----- Dataset content -----

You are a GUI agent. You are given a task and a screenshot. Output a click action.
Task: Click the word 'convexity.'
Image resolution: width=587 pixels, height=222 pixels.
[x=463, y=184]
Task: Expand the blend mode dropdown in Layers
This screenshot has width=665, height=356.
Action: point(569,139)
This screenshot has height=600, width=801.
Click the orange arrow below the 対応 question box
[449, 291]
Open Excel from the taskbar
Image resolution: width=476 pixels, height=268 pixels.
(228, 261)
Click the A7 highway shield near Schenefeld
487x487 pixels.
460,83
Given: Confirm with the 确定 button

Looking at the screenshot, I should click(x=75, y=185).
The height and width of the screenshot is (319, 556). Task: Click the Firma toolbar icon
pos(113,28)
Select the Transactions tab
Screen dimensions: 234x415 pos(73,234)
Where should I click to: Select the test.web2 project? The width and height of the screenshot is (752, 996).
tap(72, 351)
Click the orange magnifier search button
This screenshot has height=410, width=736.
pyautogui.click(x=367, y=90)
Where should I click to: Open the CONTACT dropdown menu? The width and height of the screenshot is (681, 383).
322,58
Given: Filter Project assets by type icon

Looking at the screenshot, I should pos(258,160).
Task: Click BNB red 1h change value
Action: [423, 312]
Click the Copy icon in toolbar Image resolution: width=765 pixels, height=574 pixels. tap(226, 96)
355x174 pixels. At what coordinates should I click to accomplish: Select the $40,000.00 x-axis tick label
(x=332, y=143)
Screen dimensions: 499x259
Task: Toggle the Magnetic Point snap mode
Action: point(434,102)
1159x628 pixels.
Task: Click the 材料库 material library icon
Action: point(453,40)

-----

> **Exercise task**
Print the listing word for word, starting at the line that contains "The height and" and continuing through its final line.

> **Result of the task**
The height and width of the screenshot is (319, 556). Task: Click the Firma toolbar icon
pos(113,28)
Select the Transactions tab
Screen dimensions: 234x415 pos(73,234)
Where should I click to: Select the test.web2 project? The width and height of the screenshot is (752, 996).
tap(72, 351)
Click the orange magnifier search button
This screenshot has height=410, width=736.
pyautogui.click(x=367, y=90)
Where should I click to: Open the CONTACT dropdown menu? The width and height of the screenshot is (681, 383).
322,58
Given: Filter Project assets by type icon

Looking at the screenshot, I should pos(258,160).
Task: Click BNB red 1h change value
Action: [423, 312]
Click the Copy icon in toolbar Image resolution: width=765 pixels, height=574 pixels. tap(226, 96)
355x174 pixels. At what coordinates should I click to accomplish: Select the $40,000.00 x-axis tick label
(x=332, y=143)
Screen dimensions: 499x259
Task: Toggle the Magnetic Point snap mode
Action: point(434,102)
1159x628 pixels.
Task: Click the 材料库 material library icon
Action: point(453,40)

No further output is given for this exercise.